Ringfort (Rath), Doonkinane, Co. Kerry
Co. Kerry |
Ringforts
Two ringforts standing roughly fifty metres apart is not something you encounter every day.
At Doonkinane in County Kerry, a rath sits on a north-west-facing hillside pasture alongside a near neighbour to its east-south-east, and the proximity of the two enclosures raises quiet questions about how this landscape was once organised and occupied. A rath is an earthen ringfort, the most common type of early medieval settlement in Ireland, typically enclosing a single farmstead within a raised bank of soil. They date broadly from the early centuries AD through to around 1000 AD, though many were reused and modified across the centuries.

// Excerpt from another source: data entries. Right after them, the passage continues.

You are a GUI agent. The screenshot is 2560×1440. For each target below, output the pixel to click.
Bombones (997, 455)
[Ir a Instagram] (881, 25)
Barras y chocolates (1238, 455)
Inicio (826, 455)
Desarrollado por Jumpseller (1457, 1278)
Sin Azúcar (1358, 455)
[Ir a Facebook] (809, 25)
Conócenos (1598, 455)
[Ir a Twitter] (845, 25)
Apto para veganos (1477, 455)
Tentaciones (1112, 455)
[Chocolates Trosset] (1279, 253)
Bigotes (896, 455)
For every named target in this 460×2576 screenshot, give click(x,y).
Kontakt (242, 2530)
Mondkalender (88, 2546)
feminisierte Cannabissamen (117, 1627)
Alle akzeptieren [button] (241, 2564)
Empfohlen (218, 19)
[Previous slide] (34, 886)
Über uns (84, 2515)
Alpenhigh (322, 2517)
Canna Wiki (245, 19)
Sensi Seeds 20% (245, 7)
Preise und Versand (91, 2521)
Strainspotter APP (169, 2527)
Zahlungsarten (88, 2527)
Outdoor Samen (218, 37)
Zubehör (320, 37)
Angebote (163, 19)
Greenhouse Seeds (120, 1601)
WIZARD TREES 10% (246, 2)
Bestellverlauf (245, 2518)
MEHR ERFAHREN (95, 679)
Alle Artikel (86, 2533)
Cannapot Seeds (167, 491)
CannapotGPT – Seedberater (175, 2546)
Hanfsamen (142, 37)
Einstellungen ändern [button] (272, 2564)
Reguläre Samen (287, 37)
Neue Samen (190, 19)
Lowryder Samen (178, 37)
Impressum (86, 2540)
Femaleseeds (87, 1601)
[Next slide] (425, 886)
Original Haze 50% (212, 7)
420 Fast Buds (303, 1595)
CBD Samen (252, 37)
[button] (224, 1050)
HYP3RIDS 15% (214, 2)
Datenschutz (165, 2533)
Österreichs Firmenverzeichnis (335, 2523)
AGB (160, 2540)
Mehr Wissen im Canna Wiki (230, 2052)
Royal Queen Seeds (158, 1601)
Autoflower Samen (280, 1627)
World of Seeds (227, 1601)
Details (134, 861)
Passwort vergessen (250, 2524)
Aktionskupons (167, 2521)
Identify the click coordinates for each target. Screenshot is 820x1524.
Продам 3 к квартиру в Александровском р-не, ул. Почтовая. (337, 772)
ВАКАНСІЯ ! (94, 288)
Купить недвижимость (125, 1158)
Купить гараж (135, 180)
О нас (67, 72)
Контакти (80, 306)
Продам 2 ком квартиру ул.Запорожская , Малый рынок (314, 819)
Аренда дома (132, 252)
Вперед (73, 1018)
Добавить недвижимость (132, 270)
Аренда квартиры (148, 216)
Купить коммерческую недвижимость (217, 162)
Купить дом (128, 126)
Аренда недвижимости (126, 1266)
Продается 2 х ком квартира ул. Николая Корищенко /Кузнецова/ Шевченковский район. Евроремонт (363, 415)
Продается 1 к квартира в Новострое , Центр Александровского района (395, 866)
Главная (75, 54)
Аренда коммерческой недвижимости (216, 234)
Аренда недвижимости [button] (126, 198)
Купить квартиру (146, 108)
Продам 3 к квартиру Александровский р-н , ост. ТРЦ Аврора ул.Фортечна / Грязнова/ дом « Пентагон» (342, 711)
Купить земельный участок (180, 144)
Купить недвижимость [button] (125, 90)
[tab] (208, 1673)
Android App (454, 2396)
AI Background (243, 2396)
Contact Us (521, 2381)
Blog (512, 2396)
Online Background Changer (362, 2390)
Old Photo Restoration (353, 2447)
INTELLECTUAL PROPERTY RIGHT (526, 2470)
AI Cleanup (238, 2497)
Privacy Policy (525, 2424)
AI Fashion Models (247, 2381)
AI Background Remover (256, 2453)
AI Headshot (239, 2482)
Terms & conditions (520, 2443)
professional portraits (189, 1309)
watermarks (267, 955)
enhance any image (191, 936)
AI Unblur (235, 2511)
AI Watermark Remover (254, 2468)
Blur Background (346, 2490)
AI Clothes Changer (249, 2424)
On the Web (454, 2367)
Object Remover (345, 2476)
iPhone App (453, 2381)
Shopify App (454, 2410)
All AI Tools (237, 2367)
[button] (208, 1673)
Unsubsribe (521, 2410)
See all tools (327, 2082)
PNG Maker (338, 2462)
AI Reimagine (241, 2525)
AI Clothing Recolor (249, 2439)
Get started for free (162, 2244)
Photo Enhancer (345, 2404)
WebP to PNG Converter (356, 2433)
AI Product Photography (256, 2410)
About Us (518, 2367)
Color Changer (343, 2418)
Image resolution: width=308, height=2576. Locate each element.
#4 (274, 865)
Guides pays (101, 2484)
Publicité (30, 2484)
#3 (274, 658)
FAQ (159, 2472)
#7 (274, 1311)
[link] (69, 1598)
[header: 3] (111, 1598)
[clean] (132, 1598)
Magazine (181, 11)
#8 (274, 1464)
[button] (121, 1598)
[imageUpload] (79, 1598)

The enclosure itself is roughly oval, measuring approximately fifty-three metres east to west and forty-four metres north to south. Its defining bank is substantial: nearly six metres wide, rising about two and a half metres above the exterior ground level, with the interior sitting around a metre above the bank's inner base. What gives this particular example a certain engineering interest is the way its builders adapted to the natural slope of the hillside. The interior generally falls away to the north-west, and to counteract this the north-west sector of the enclosure floor was deliberately raised, creating a more level living surface within. Over time, the eastern and southern arcs of the bank have been absorbed into the surrounding field boundary system, meaning the old enclosure wall now does double duty as a modern field division. Cattle gaps have been cut through the bank at the north and north-east, further blurring the line between ancient monument and working farmland. Overgrown vegetation clings to the internal perimeter at the north-east, south, and north-west, which at least preserves those sections from the heaviest grazing pressure.